(Stored data)
-=-=-=-=-
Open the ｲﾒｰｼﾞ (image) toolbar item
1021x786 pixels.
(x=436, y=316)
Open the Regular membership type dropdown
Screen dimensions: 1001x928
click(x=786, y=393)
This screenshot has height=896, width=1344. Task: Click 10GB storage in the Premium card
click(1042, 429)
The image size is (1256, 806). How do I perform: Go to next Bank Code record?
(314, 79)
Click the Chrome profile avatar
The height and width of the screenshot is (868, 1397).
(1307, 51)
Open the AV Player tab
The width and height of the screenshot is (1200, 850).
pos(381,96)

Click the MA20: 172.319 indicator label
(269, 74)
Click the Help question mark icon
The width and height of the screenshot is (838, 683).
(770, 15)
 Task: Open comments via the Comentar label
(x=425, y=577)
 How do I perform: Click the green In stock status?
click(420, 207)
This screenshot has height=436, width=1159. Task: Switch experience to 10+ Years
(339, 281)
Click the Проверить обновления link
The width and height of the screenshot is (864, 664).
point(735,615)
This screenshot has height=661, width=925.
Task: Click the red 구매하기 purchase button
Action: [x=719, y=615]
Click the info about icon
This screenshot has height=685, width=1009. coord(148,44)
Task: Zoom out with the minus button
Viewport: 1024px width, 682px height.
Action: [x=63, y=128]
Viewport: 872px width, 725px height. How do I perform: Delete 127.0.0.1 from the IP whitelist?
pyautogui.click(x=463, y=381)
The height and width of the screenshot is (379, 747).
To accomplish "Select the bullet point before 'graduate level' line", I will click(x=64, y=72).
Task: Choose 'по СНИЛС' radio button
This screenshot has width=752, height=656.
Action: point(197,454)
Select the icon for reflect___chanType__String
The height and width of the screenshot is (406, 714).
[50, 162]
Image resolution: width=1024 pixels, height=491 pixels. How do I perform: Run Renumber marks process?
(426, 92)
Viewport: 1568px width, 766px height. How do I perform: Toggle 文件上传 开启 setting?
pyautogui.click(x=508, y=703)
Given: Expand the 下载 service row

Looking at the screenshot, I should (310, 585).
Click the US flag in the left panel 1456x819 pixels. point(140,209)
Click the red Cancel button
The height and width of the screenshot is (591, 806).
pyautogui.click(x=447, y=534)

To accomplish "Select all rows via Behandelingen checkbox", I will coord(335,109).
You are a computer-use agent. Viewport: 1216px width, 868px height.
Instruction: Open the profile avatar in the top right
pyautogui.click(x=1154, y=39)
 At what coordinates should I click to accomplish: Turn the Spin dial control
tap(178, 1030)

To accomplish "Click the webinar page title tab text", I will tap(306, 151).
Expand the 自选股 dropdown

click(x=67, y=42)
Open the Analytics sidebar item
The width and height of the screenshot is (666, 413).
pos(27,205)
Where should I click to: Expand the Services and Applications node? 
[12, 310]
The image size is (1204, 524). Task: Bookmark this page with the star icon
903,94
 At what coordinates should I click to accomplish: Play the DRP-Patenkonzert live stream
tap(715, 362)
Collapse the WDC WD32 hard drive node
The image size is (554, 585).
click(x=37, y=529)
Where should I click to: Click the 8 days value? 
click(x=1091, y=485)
-=-=-=-=-
What you will do: Return each line above precisely as written.

Answer to the exercise:
Open the ｲﾒｰｼﾞ (image) toolbar item
1021x786 pixels.
(x=436, y=316)
Open the Regular membership type dropdown
Screen dimensions: 1001x928
click(x=786, y=393)
This screenshot has height=896, width=1344. Task: Click 10GB storage in the Premium card
click(1042, 429)
The image size is (1256, 806). How do I perform: Go to next Bank Code record?
(314, 79)
Click the Chrome profile avatar
The height and width of the screenshot is (868, 1397).
(1307, 51)
Open the AV Player tab
The width and height of the screenshot is (1200, 850).
pos(381,96)

Click the MA20: 172.319 indicator label
(269, 74)
Click the Help question mark icon
The width and height of the screenshot is (838, 683).
(770, 15)
 Task: Open comments via the Comentar label
(x=425, y=577)
 How do I perform: Click the green In stock status?
click(420, 207)
This screenshot has height=436, width=1159. Task: Switch experience to 10+ Years
(339, 281)
Click the Проверить обновления link
The width and height of the screenshot is (864, 664).
point(735,615)
This screenshot has height=661, width=925.
Task: Click the red 구매하기 purchase button
Action: [x=719, y=615]
Click the info about icon
This screenshot has height=685, width=1009. coord(148,44)
Task: Zoom out with the minus button
Viewport: 1024px width, 682px height.
Action: [x=63, y=128]
Viewport: 872px width, 725px height. How do I perform: Delete 127.0.0.1 from the IP whitelist?
pyautogui.click(x=463, y=381)
The height and width of the screenshot is (379, 747).
To accomplish "Select the bullet point before 'graduate level' line", I will click(x=64, y=72).
Task: Choose 'по СНИЛС' radio button
This screenshot has width=752, height=656.
Action: point(197,454)
Select the icon for reflect___chanType__String
The height and width of the screenshot is (406, 714).
[50, 162]
Image resolution: width=1024 pixels, height=491 pixels. How do I perform: Run Renumber marks process?
(426, 92)
Viewport: 1568px width, 766px height. How do I perform: Toggle 文件上传 开启 setting?
pyautogui.click(x=508, y=703)
Given: Expand the 下载 service row

Looking at the screenshot, I should (310, 585).
Click the US flag in the left panel 1456x819 pixels. point(140,209)
Click the red Cancel button
The height and width of the screenshot is (591, 806).
pyautogui.click(x=447, y=534)

To accomplish "Select all rows via Behandelingen checkbox", I will coord(335,109).
You are a computer-use agent. Viewport: 1216px width, 868px height.
Instruction: Open the profile avatar in the top right
pyautogui.click(x=1154, y=39)
 At what coordinates should I click to accomplish: Turn the Spin dial control
tap(178, 1030)

To accomplish "Click the webinar page title tab text", I will tap(306, 151).
Expand the 自选股 dropdown

click(x=67, y=42)
Open the Analytics sidebar item
The width and height of the screenshot is (666, 413).
pos(27,205)
Where should I click to: Expand the Services and Applications node? 
[12, 310]
The image size is (1204, 524). Task: Bookmark this page with the star icon
903,94
 At what coordinates should I click to accomplish: Play the DRP-Patenkonzert live stream
tap(715, 362)
Collapse the WDC WD32 hard drive node
The image size is (554, 585).
click(x=37, y=529)
Where should I click to: Click the 8 days value? 
click(x=1091, y=485)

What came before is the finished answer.